Text block
---------------

I just found out about the blocktree implementation and how it is used to
increase the speed of prefix search.
Have you tried to use it for spatial search?
I will explain to you how i think it will work. Please correct me if I am
wrong.
A radix tree is a structure that you can use to efficiently search terms
with a specific prefix.
Spatial searches are prefix searches. Lets see why.
Lets say we have the surface of the earth and we use as coordinate system
the Geographic coordinate system<
http://en.wikipedia.org/wiki/Geographic_coordinate_system>
.
We then create a grid of 4 square surfaces and create an id for each one.
...
We split each square surface into 4 square surfaces with an id.
When we want to point to a location, its uid would be of this form:
idlv1idlv2idlv3...
Each id can be encoded with 4 bits.
The surface of the earth (510million kms) would then require 29 bits to
have the precision of 1m^2.
How do we encode arbitrary closed surfaces?
Here is what measure theory does: check page 7. theorem 1.4 figure
3<http://press.princeton.edu/chapters/s8008.pdf>
This theorem says that any surface can be described by a countable amout of
squares.
Lucene can only handle finite number of terms.

---------------

Data shown
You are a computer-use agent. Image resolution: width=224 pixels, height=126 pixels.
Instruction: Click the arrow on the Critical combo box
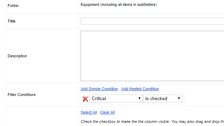click(x=140, y=98)
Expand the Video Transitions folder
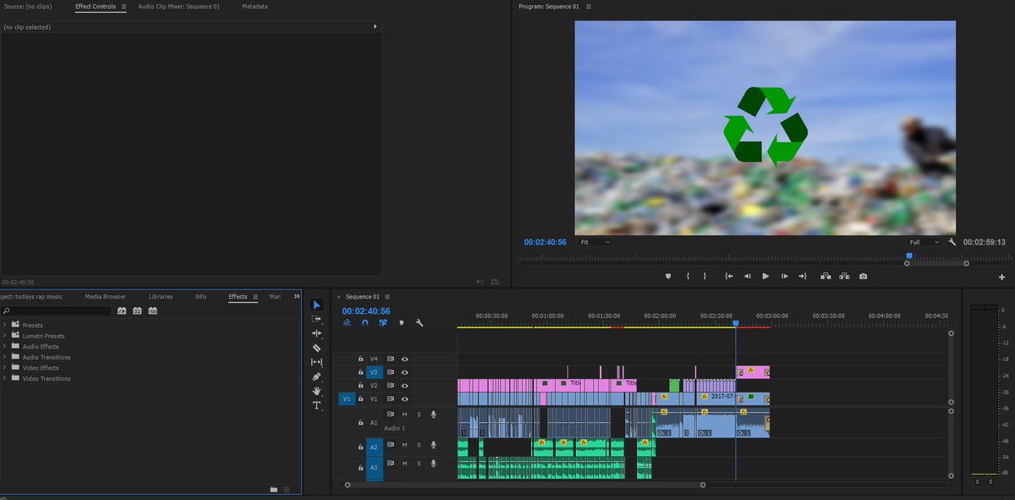 click(5, 378)
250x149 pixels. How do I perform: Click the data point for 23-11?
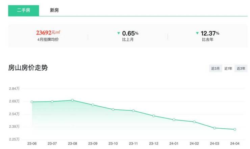133,111
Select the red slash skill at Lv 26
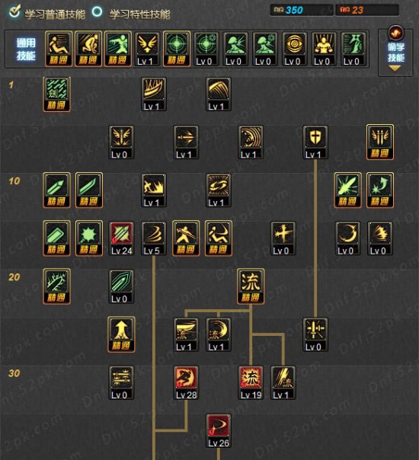This screenshot has width=419, height=460. 219,430

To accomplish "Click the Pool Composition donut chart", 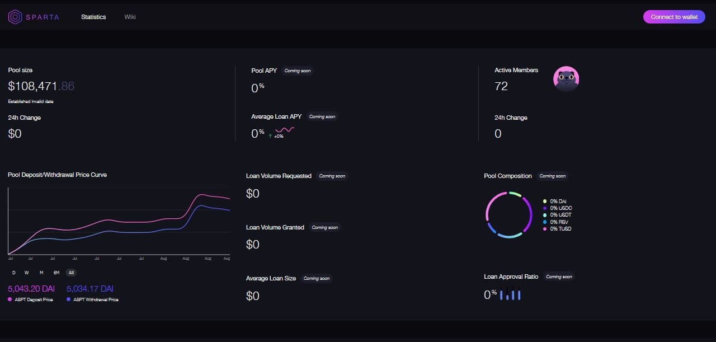I will pos(508,215).
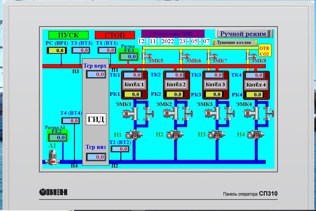Open the Котёл 1 boiler button

(x=134, y=85)
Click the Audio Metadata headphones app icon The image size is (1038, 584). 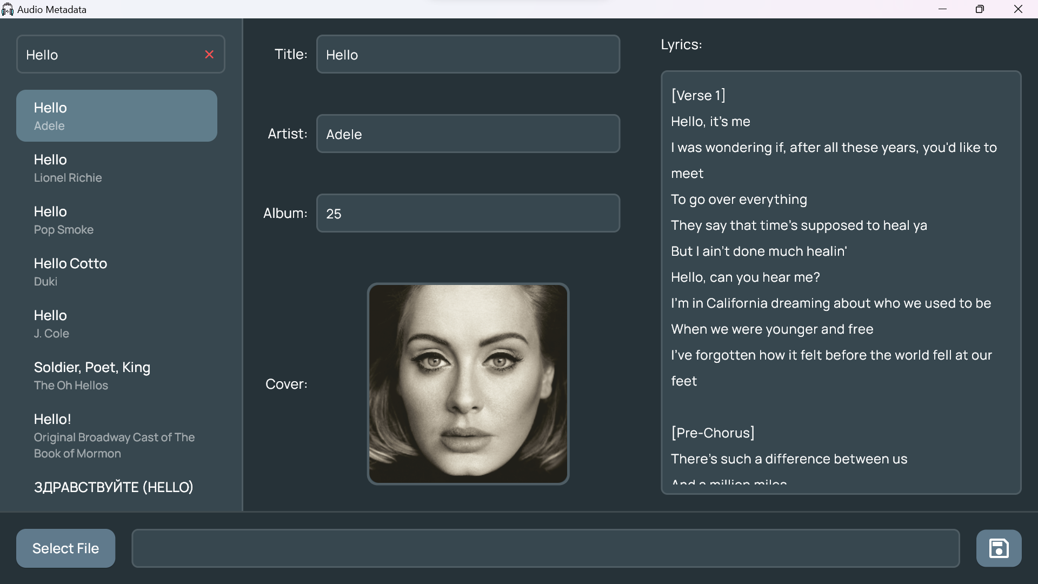pos(8,9)
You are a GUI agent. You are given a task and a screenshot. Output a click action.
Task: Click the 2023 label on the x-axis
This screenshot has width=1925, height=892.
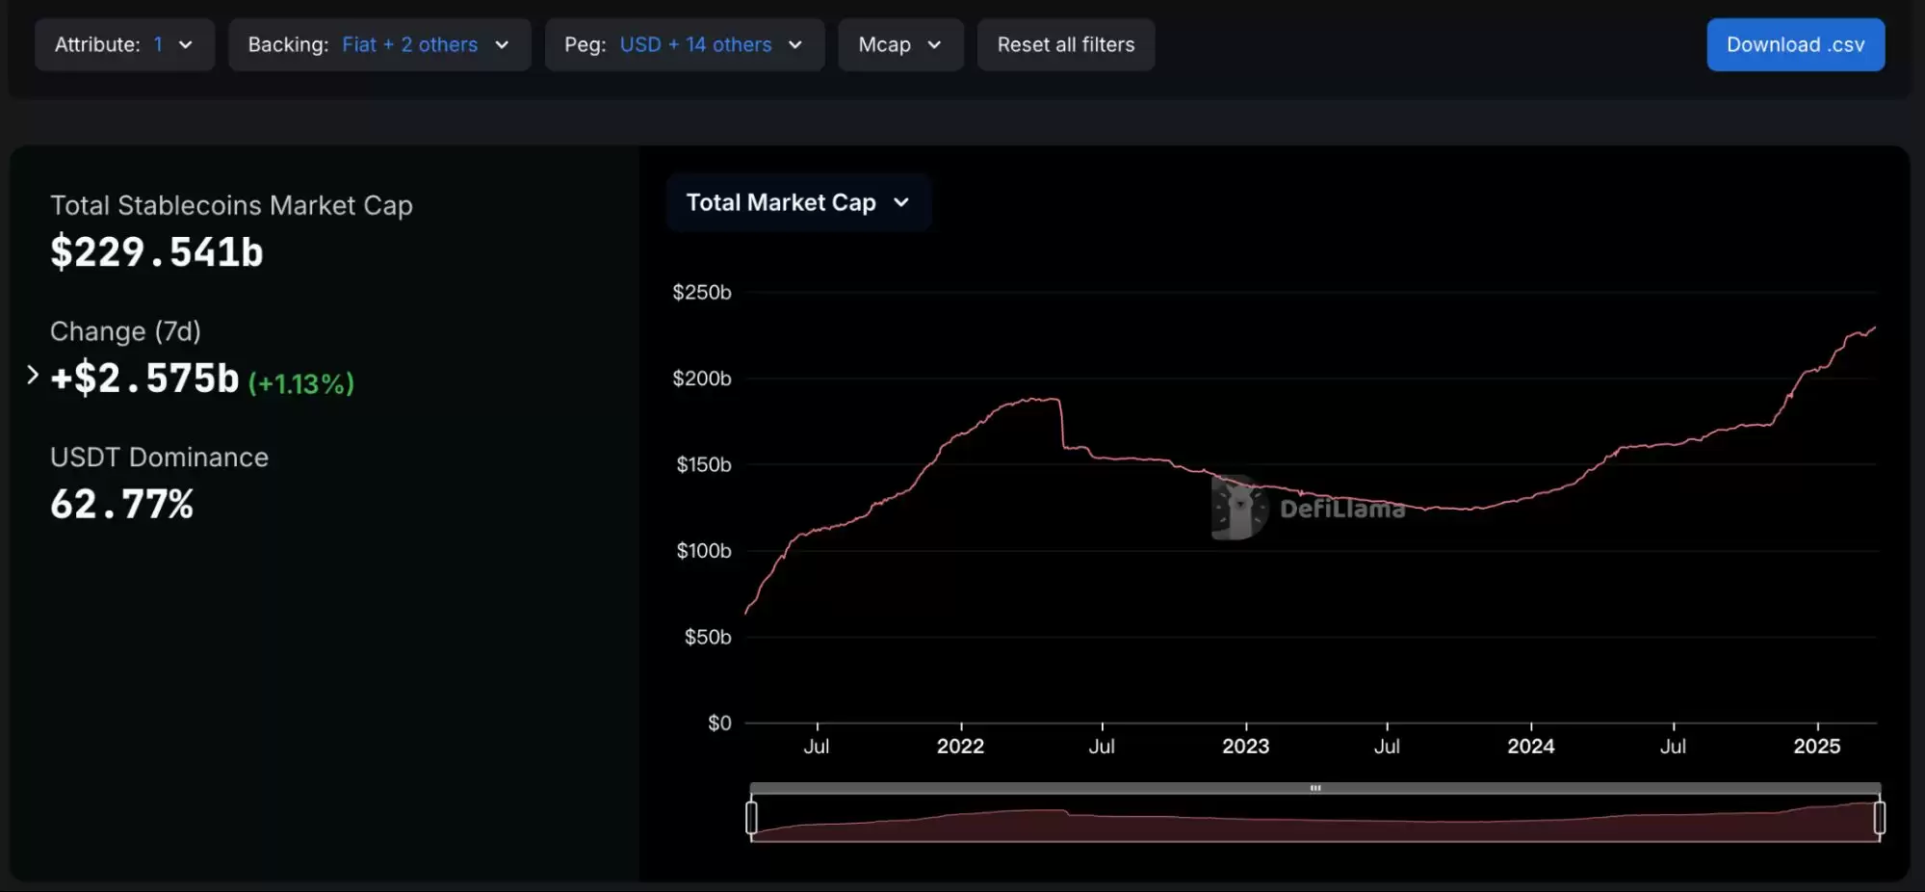click(1245, 747)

---------------

Short exercise A
Which page, theorem, and figure of the measure theory reference does the spatial search post point to?
Short exercise B
Continue the post on spatial search as prefix search, picking up after its final sentence.

Written response A
Page 7, theorem 1.4, figure 3

Written response B
We thus put an upper limit on the number of squares that represent our
surface. The ids of those squares are the terms that need to be searched.
In conclusion, searching documents inside an arbitrary surface means
creating the trie of that surface and then looking through the inverted
index trie for those terms.
The scoring that we will implement will be the surface area of the common
terms,(ie the surface area of the intersection of those surfaces)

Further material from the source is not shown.